Chaque année, le dernier pont de corde Inca encore en service est coulé et un nouveau est érigé sur la rivière Apurimac dans la région de Cusco au Pérou.
Le pont Q’eswachaka est tissé à la main et est en place depuis au moins 600 ans. Faisant autrefois partie du réseau qui reliait les villes et villages les plus importants de l’empire Inca, il a été déclaré Site du patrimoine mondial par l’Unesco en 2013.
La tradition s’est transmise de génération en génération, chaque adulte des communautés de chaque côté se rassemblant pour donner une nouvelle vie à la traversée.
La tradition veut que seuls les hommes soient autorisés à travailler à la fabrication du pont lui-même. Les femmes restent dans la partie supérieure de la gorge, tissant les plus petites cordes.
Au cours du premier jour de la reconstruction, les hommes se rassemblent autour du vieux pont et tissent les plus petites cordes en plus grandes. Le support principal du pont provient de six grandes cordes à trois plis d’environ un pied d’épaisseur, contenant chacune environ 120 des cordes les plus minces d’origine.
Chaque famille fournit des sections de corde à deux plis, tissées à la main à l’aide d’un type d’herbe rustique, connu localement sous le nom de qoya ichu. Pour être plus souple, l’herbe doit d’abord être battue avec une pierre ronde puis trempée dans l’eau.
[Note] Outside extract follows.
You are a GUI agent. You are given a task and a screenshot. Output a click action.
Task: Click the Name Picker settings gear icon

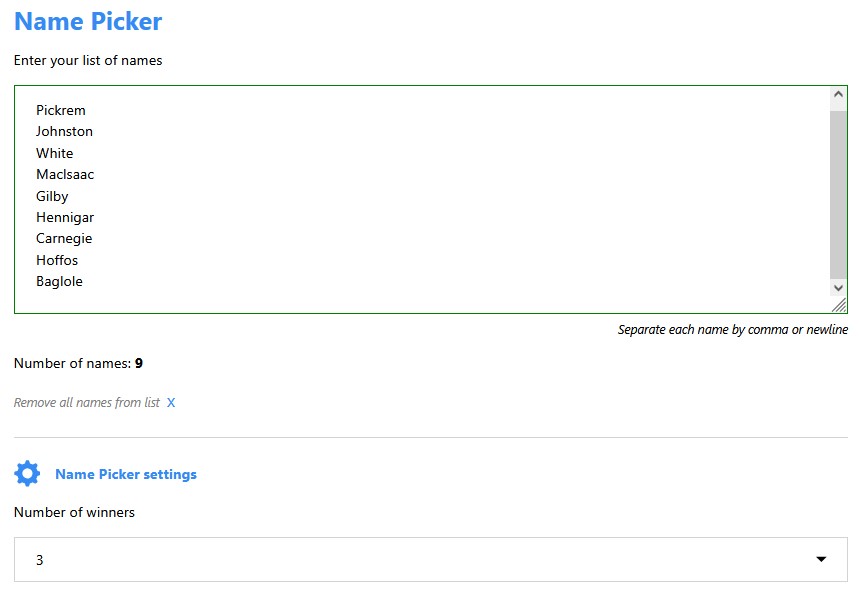pyautogui.click(x=27, y=474)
Alors que tout le monde est occupé, plusieurs villageois cuisinent dans des poêles à bois qui ont été apportés des villages pour l’occasion. Le poulet, le cuy (cochon d’Inde) et la truite de la rivière Apurimac sont les plats les plus courants préparés, le tout accompagné de pommes de terre cultivées localement de différentes formes et couleurs.
Le vieux pont est coupé et laissé flotter en aval, où il va tout simplement pourrir, car il est fait d’herbe.
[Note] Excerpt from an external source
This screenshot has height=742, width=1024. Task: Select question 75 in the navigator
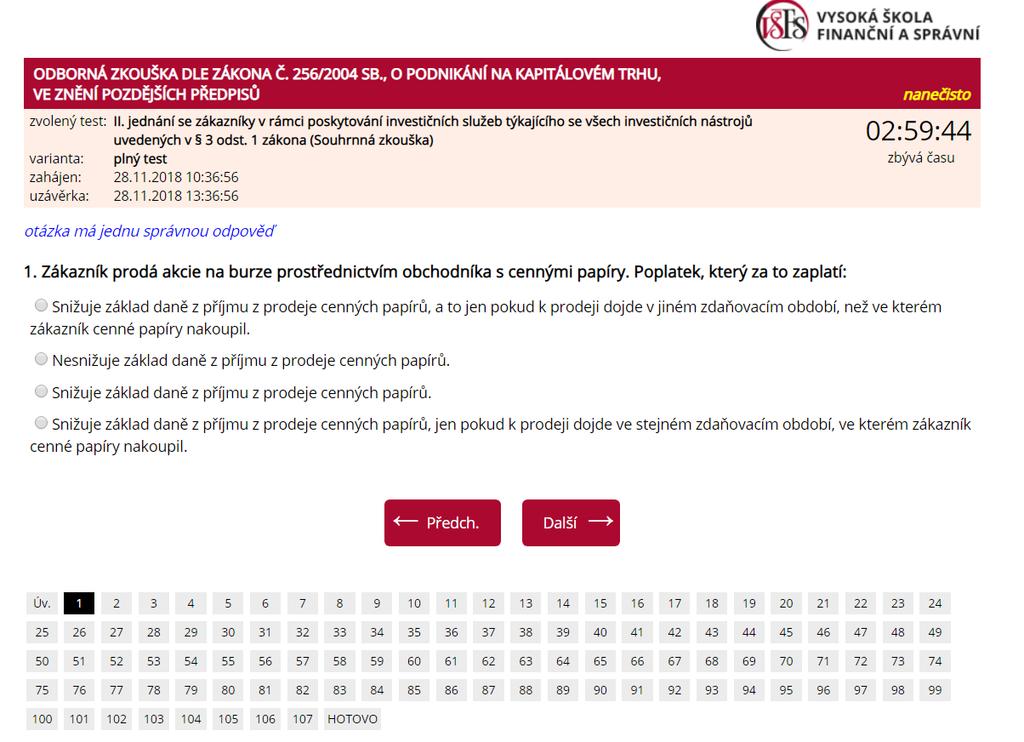point(42,690)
Quatre des six cordes d’herbe tissée deviendront le plancher du pont et les deux autres seront les mains courantes. Les six cordes sont fermement attachées à de grands supports en pierre sculptée des deux côtés du canyon. Il faut la majeure partie de la journée pour que les hommes tirent les cordes à la bonne tension.
Le troisième jour, une poignée d’hommes sans crainte des hauteurs marchent dans la structure tout en attachant de petites cordes des mains courantes au sol, créant une clôture qui permet à tout le monde de traverser le pont en toute sécurité.
Aucun matériau, outil ou machine moderne n’est utilisé dans l’ensemble du processus de construction du pont – seulement de l’herbe et de la puissance humaine.
La reconstruction de Q’eswachaka a lieu une fois par an et se termine par une célébration de la nourriture et de la musique le quatrième jour, qui coïncide toujours avec le deuxième dimanche de juin.